## GIVEN ENTRIES
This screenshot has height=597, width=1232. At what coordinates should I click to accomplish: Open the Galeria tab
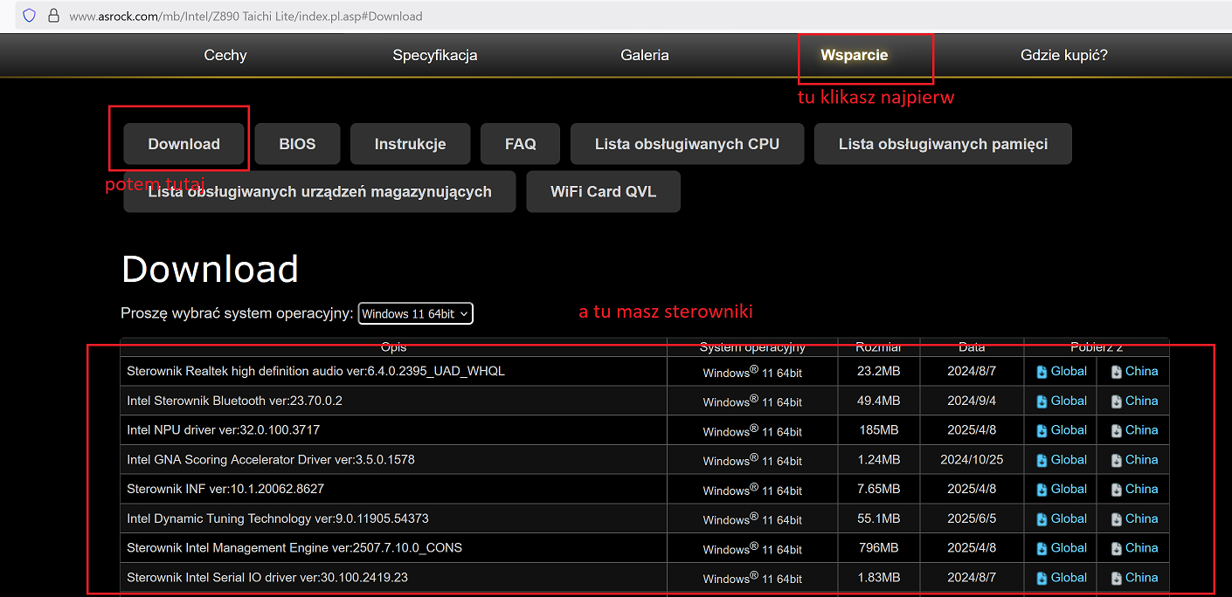tap(645, 55)
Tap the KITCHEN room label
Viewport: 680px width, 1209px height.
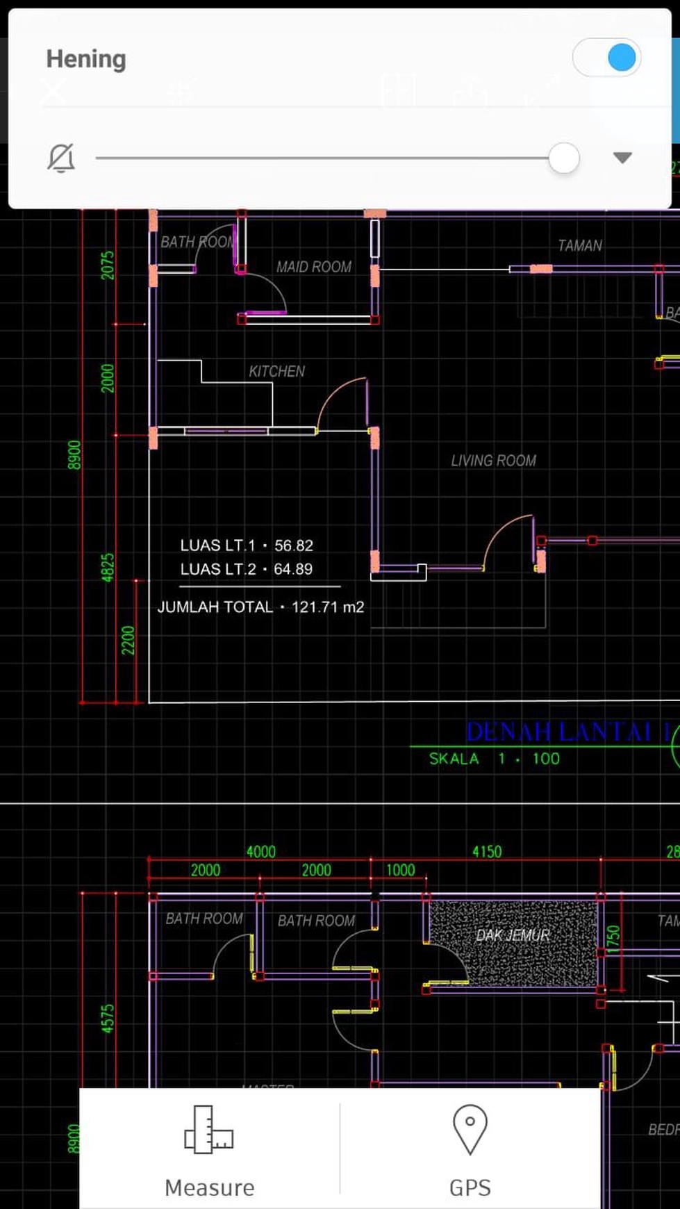coord(276,372)
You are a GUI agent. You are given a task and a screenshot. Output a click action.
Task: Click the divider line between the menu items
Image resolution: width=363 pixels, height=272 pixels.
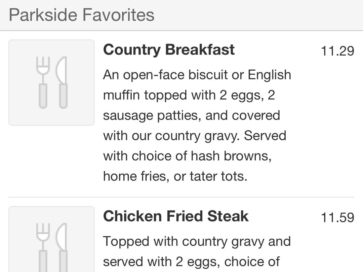point(182,197)
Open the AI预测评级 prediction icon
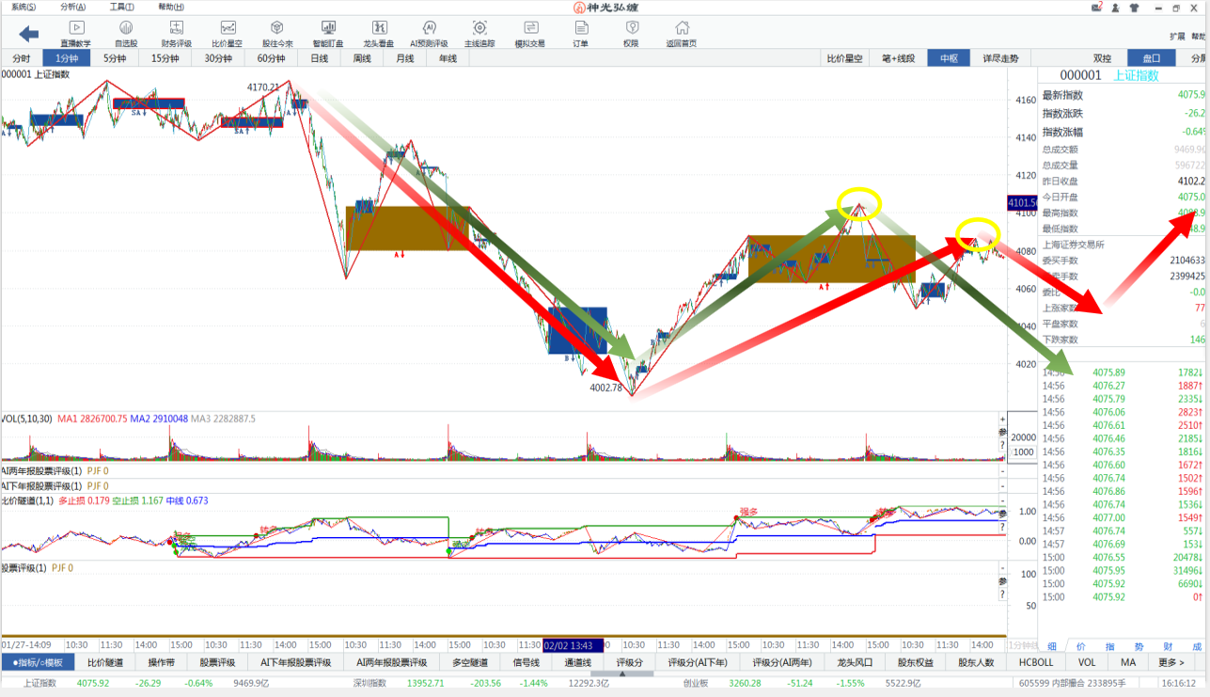The width and height of the screenshot is (1210, 697). [430, 33]
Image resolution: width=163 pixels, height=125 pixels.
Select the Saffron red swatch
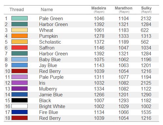point(20,48)
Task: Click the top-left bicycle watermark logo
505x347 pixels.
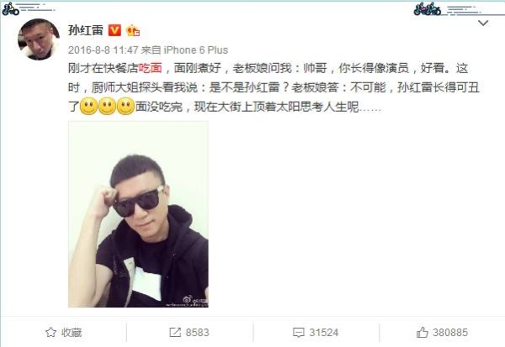Action: pos(11,9)
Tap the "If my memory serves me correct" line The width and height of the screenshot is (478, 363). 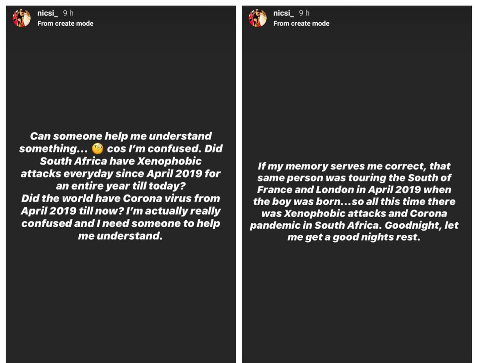(354, 166)
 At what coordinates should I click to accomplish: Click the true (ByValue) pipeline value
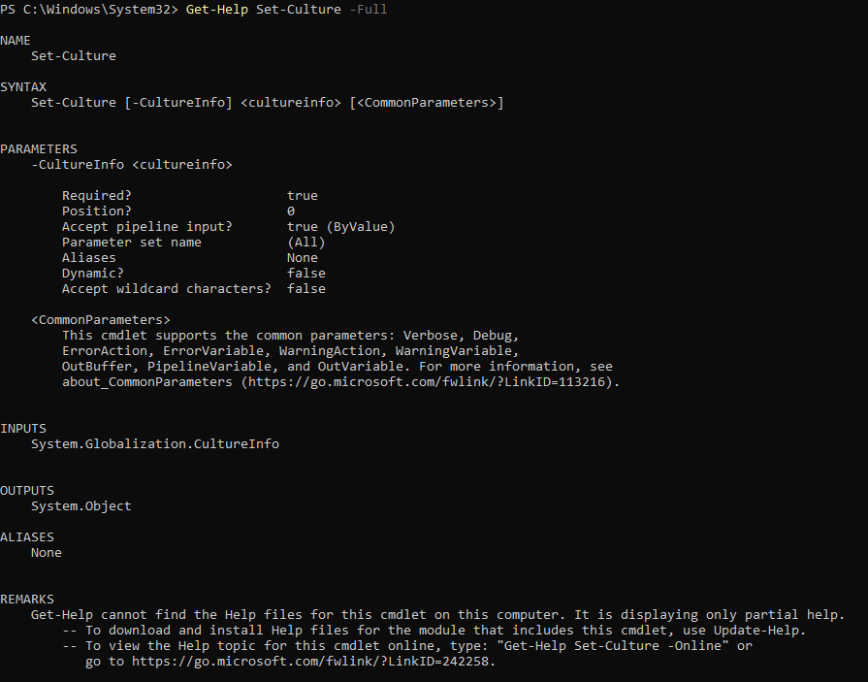coord(341,226)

## WORK ITEM
Reproduce verbatim the lines of the material above, beginning with its first line and ending with the line that contains "Task: Click the top-left"; skip pictures.

## REPLY TO THE EXERCISE
This screenshot has height=597, width=1232. At what coordinates should I click to accomplish: Open the Galeria tab
tap(645, 55)
Tap the KITCHEN room label
Viewport: 680px width, 1209px height.
coord(276,372)
You are a GUI agent. You are given a task and a screenshot. Output a click action.
Task: Click the divider line between the menu items
Image resolution: width=363 pixels, height=272 pixels.
point(182,197)
Open the AI预测评级 prediction icon
The width and height of the screenshot is (1210, 697). [430, 33]
Image resolution: width=163 pixels, height=125 pixels.
Select the Saffron red swatch
point(20,48)
Task: Click the top-left bicycle watermark logo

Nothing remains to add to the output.